- _EXERCISE INSTRUCTIONS_: Collect each row below that contains the string "ایستگاه" and copy those lines in full. Matching is case-sensitive.
§
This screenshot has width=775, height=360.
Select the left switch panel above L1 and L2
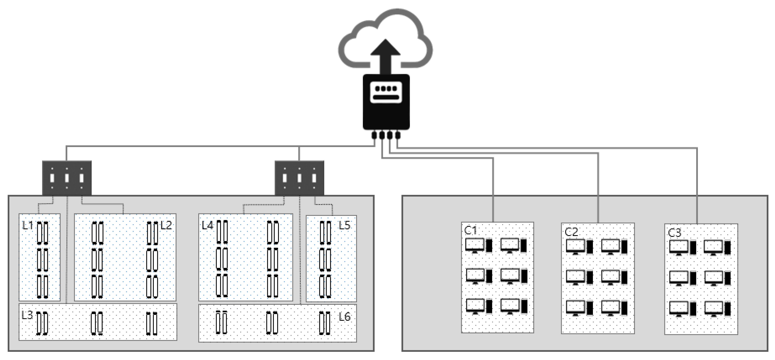(67, 178)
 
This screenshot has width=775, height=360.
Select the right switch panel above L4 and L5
(299, 178)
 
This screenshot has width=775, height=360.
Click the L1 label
(28, 225)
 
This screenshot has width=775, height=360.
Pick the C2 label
(571, 232)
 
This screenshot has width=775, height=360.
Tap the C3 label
(674, 233)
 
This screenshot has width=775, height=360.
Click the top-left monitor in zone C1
(475, 246)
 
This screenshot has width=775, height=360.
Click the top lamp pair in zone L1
(42, 233)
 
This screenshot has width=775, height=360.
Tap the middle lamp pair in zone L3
(97, 323)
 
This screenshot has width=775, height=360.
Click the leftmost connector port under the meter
(374, 135)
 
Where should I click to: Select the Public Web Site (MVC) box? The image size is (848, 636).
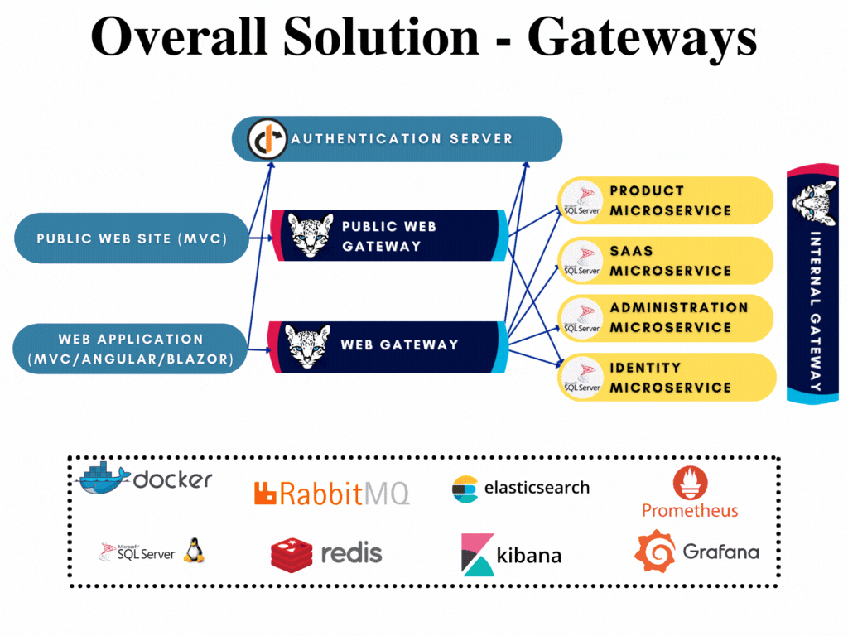coord(132,238)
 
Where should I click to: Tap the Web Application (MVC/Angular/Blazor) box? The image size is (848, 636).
coord(131,349)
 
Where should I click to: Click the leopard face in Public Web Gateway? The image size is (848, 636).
coord(311,236)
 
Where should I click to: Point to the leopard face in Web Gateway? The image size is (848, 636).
coord(307,346)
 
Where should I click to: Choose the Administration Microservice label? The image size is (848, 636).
coord(678,317)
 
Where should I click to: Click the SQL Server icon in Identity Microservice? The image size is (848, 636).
coord(581,378)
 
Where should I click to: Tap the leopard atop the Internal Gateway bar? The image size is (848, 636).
coord(812,199)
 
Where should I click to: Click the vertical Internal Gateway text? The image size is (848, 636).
coord(814,311)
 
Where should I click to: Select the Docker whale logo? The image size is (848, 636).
coord(103,478)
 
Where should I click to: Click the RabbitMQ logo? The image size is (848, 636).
coord(331,494)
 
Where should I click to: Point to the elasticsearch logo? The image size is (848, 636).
coord(521,488)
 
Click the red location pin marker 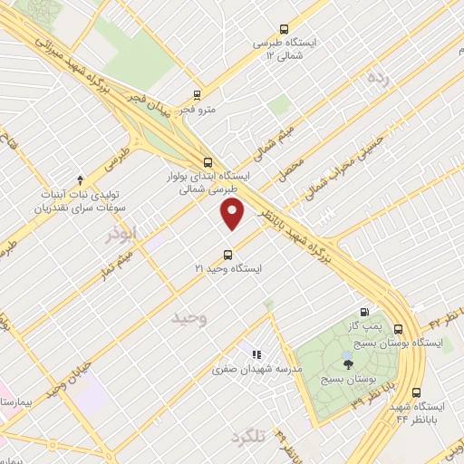(233, 214)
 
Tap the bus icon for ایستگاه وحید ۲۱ (227, 254)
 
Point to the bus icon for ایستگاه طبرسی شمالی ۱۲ (284, 28)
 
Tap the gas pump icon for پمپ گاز (365, 308)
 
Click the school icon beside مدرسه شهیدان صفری (256, 353)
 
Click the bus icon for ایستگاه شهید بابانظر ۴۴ (416, 393)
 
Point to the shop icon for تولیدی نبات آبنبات (80, 179)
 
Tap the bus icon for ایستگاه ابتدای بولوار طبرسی (209, 163)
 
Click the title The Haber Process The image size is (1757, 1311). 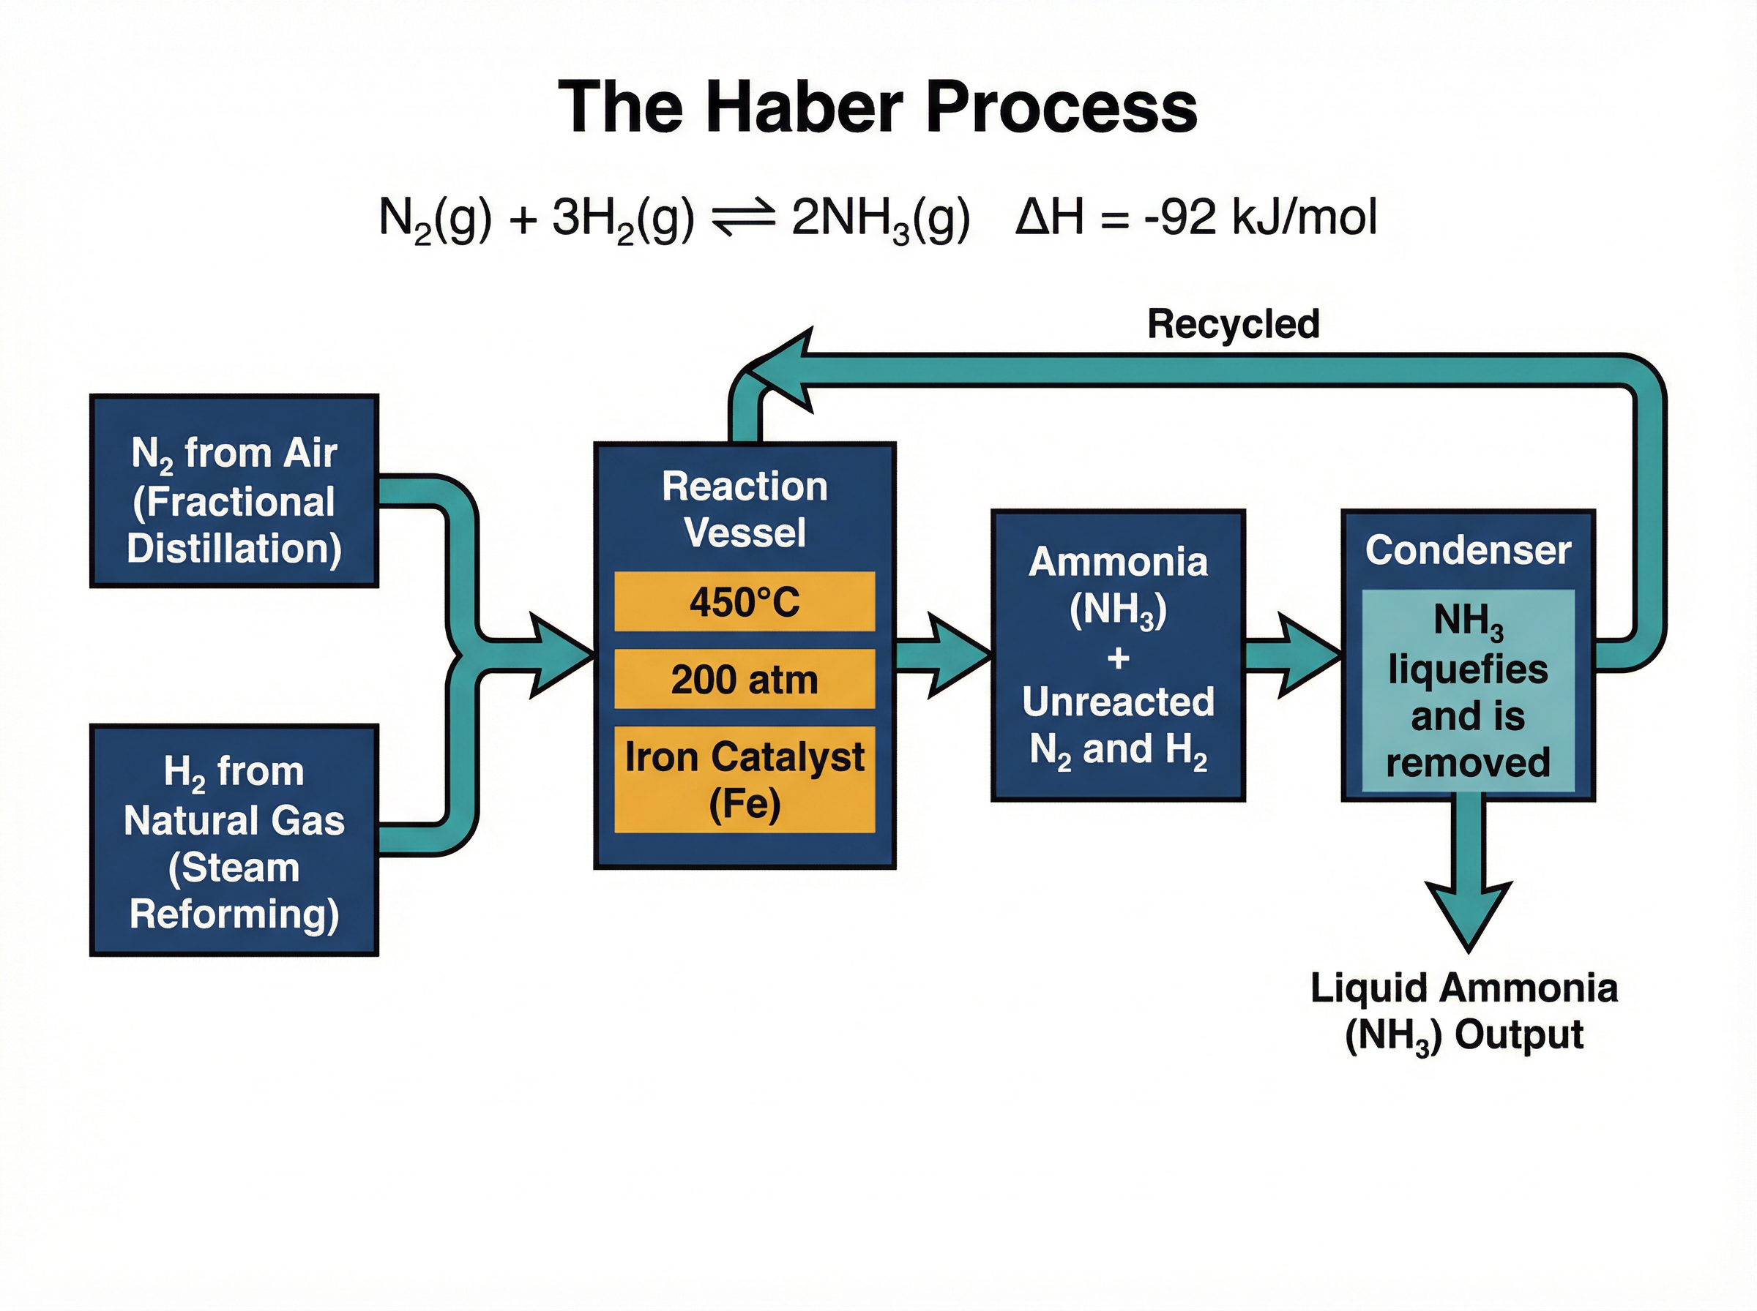coord(877,107)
§
- _SOLVED PROBLEM_:
Tap the bus icon for ایستگاه وحید ۲۱ (227, 254)
Point to the bus icon for ایستگاه طبرسی شمالی ۱۲ (284, 28)
Click the bus icon for ایستگاه شهید بابانظر ۴۴ (416, 393)
Tap the bus icon for ایستگاه ابتدای بولوار طبرسی (209, 163)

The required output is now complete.